AN: How can life sciences companies ensure they comply with these privacy regulations when leveraging patient data to benefit R&D?
DJ-L: Generally, I believe that in the case of the EU, there should be more consistency across the regulator’s interpretation of the processing of healthcare data to make data sharing a lot more flexible and efficient.
Also, the UK Information Commissioner’s Office (ICO) has suggested that organisations should work toward more specific solutions between them. There have been many initiatives that have been started, which are partnerships between private and public organisations. For example, the ICO awarded a grant to [health policy think tank] the PHG Foundation, which is run by Cambridge University, to investigate how GDPR impacts the field of genomics. A lot of these collaborations are [already] happening, but they need to keep [and engage] increasingly different stakeholders.
There has [also] been a lot of talk about certification mechanisms to facilitate international [data] transfer within specific diseases. For example, there could be a certification mechanism purely for genomic data if organisations worked together to achieve that.
In addition, at an internal level, I could also see that companies could use the support from a data protection officer (DPO).

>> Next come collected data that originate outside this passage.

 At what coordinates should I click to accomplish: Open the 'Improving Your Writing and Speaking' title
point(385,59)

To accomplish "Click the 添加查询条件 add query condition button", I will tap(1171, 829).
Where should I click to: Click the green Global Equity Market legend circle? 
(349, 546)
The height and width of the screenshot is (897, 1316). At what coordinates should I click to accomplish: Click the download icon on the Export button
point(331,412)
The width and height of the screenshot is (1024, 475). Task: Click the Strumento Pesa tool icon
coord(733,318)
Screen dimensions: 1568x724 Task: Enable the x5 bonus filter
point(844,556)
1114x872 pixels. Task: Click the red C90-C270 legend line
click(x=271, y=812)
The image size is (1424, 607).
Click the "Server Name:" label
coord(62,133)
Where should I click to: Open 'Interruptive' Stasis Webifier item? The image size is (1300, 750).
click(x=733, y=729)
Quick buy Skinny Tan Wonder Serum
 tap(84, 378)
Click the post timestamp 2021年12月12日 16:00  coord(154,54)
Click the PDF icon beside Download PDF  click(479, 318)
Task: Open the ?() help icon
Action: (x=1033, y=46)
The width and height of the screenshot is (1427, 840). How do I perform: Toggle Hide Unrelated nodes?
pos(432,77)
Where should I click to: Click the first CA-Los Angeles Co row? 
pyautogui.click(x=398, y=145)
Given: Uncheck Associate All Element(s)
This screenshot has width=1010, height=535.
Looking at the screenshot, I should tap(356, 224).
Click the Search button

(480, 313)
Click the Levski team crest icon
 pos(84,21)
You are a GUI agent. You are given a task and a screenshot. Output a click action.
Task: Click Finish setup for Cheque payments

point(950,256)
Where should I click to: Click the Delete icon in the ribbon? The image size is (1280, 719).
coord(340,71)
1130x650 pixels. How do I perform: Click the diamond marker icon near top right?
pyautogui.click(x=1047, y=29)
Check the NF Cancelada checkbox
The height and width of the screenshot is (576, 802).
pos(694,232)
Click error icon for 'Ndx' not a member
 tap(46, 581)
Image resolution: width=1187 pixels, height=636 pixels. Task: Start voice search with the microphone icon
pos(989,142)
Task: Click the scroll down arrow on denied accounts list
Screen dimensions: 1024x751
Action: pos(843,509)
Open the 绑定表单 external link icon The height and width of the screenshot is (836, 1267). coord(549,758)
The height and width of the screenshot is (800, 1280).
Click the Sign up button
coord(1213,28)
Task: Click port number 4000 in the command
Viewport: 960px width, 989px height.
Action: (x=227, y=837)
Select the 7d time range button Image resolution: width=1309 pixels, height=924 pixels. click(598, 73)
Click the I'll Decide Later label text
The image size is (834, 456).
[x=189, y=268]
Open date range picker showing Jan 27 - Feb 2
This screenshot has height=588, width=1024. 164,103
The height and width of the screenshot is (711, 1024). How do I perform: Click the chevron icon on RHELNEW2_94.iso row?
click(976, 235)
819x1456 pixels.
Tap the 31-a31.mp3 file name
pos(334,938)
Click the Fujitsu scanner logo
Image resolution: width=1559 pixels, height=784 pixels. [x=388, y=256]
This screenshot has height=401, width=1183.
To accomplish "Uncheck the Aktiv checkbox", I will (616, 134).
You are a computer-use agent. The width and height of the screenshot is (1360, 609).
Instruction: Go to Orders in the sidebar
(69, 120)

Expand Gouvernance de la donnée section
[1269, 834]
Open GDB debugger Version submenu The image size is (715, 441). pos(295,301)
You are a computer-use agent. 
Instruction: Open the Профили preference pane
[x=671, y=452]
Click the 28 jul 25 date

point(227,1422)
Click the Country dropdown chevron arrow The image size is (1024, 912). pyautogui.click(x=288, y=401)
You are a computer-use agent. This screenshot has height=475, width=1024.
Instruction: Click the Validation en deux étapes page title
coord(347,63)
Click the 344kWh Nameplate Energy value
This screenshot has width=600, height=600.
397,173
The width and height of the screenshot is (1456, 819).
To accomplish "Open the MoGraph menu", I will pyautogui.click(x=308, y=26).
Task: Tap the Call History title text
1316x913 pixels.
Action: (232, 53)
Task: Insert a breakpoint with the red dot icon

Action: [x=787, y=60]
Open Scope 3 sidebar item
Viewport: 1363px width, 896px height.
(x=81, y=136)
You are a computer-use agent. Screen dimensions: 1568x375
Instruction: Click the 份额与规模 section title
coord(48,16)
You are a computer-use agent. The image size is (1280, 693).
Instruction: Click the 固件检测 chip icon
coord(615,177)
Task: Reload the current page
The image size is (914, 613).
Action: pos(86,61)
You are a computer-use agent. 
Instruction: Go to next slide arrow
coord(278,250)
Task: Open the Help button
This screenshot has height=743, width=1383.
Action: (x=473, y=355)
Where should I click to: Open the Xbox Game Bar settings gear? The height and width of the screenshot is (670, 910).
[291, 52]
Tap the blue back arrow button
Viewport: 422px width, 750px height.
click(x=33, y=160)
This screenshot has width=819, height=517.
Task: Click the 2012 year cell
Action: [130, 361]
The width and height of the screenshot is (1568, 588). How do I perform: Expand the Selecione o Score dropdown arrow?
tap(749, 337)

The DPO could support conversations [about regulatory compliance] and make sure that compliance practices are embedded really early on in the clinical trials.
The DPO could play a key part in making sure that there is communication between patients, researchers and companies. [Although] generally speaking most of the population is reluctant to share their health data, in the rare disease field, there is evidence that individuals are much more willing to share their information. I think companies could leverage this.